### Task instructions
(a) Please reproduce the passage of the anomaly detection article starting at "The project aimed" and ending at "clinical trial data.".
(b) According to the anomaly detection article, which company did the Omdena team collaborate with?
(c) List the section headings that appear below the title of the anomaly detection article.

### Text shown
****************
Increasing Drug Safety By Detecting Anomalies in Clinical Data Using Machine Learning

Background

The exponential growth of real-world clinical data poses significant challenges in reliability and synchronization. Data is generated continuously from diverse sources at varying times, leading to unsynchronized and sometimes inaccurate records. For a $1.5 trillion/year life sciences industry, where data mismanagement can affect outcomes, these challenges raise critical questions: Can this data be trusted for decision-making? How can risks be quantified, especially in scenarios like vaccine trials where errors could impact millions?

Objective

The project aimed to develop an anomaly detection API for clinical data. This API is designed to enhance the safety and efficacy of medical devices and drugs by identifying inconsistencies in clinical trial and connected device data. The solution empowers life sciences companies to manage clinical data more effectively and ensures independent validation of decisions made using healthcare data.

Approach

The Omdena team collaborated with Flaskdata, an Israeli tech startup, to tackle the challenges of anomaly detection in clinical data. The team focused on two main use cases:

1. Use Case 1: Clinical Trial Data
   • Tackled the complexity of high-dimensional, sparse, and non-stationary clinical trial data.
****************
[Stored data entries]

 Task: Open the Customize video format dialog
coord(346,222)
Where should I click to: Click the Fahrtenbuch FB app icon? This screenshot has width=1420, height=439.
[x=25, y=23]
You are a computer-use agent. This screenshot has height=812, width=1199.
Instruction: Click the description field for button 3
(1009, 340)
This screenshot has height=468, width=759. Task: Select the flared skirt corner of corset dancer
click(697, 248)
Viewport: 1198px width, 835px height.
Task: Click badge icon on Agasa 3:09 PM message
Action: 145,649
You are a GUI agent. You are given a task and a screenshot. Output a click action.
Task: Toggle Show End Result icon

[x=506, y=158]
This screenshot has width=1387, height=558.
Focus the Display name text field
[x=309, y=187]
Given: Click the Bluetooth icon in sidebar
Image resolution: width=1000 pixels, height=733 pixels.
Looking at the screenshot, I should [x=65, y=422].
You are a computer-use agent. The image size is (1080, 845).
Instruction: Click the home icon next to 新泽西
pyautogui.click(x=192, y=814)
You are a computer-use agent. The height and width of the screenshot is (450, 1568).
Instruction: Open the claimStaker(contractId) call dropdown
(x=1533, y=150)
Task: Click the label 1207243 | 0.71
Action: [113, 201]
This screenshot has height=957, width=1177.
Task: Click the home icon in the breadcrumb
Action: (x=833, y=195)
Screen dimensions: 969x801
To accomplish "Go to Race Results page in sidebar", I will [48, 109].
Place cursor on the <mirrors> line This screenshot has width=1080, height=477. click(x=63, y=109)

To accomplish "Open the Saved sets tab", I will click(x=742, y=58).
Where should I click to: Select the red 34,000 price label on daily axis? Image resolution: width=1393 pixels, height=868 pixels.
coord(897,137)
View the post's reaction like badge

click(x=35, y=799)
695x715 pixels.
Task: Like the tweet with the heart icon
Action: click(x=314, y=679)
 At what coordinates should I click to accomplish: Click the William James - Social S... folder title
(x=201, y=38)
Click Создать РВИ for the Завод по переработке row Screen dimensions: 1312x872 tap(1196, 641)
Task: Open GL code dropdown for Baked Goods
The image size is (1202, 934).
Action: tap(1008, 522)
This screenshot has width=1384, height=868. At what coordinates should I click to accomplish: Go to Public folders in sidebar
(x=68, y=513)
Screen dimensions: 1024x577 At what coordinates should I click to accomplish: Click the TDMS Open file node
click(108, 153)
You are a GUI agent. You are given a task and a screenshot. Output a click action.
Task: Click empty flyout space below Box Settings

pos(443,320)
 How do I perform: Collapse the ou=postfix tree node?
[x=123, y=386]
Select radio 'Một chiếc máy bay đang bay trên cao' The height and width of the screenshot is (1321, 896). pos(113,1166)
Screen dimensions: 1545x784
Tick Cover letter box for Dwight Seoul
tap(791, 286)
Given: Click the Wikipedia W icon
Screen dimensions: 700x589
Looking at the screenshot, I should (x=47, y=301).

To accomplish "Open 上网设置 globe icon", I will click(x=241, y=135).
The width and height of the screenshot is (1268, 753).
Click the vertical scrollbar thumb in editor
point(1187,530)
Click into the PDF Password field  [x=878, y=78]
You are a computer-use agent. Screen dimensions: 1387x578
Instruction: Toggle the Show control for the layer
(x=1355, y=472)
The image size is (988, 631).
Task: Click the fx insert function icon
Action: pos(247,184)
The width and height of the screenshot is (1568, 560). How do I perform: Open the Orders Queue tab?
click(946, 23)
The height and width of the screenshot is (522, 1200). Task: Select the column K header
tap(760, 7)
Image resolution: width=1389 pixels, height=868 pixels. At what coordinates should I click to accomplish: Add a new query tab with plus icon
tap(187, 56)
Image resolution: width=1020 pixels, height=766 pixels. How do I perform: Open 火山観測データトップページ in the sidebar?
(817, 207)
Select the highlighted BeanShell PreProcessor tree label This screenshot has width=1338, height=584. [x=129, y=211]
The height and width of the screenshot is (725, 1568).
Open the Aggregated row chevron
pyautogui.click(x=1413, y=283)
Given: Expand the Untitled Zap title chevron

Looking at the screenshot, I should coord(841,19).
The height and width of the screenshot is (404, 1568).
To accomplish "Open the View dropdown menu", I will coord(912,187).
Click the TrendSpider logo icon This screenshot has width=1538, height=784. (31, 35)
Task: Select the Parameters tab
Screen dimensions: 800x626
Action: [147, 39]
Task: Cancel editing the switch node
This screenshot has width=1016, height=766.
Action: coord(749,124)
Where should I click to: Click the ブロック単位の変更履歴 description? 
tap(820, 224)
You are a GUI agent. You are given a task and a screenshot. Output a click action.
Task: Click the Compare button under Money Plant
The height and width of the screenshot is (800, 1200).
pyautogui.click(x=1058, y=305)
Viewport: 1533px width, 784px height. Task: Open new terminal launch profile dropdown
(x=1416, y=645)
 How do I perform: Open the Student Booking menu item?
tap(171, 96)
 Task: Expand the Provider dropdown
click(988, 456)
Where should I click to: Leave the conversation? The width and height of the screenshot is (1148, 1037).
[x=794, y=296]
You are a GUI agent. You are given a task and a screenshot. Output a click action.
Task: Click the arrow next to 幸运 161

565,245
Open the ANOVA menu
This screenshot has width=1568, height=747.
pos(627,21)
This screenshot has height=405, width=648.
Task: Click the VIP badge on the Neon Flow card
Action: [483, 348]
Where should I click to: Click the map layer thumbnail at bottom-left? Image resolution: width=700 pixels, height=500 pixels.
****************
### Response list
(a)
The project aimed to develop an anomaly detection API for clinical data. This API is designed to enhance the safety and efficacy of medical devices and drugs by identifying inconsistencies in clinical trial and connected device data. The solution empowers life sciences companies to manage clinical data more effectively and ensures independent validation of decisions made using healthcare data.

Approach

The Omdena team collaborated with Flaskdata, an Israeli tech startup, to tackle the challenges of anomaly detection in clinical data. The team focused on two main use cases:

1. Use Case 1: Clinical Trial Data
   • Tackled the complexity of high-dimensional, sparse, and non-stationary clinical trial data.

(b) Flaskdata, an Israeli tech startup.

(c)
Background
Objective
Approach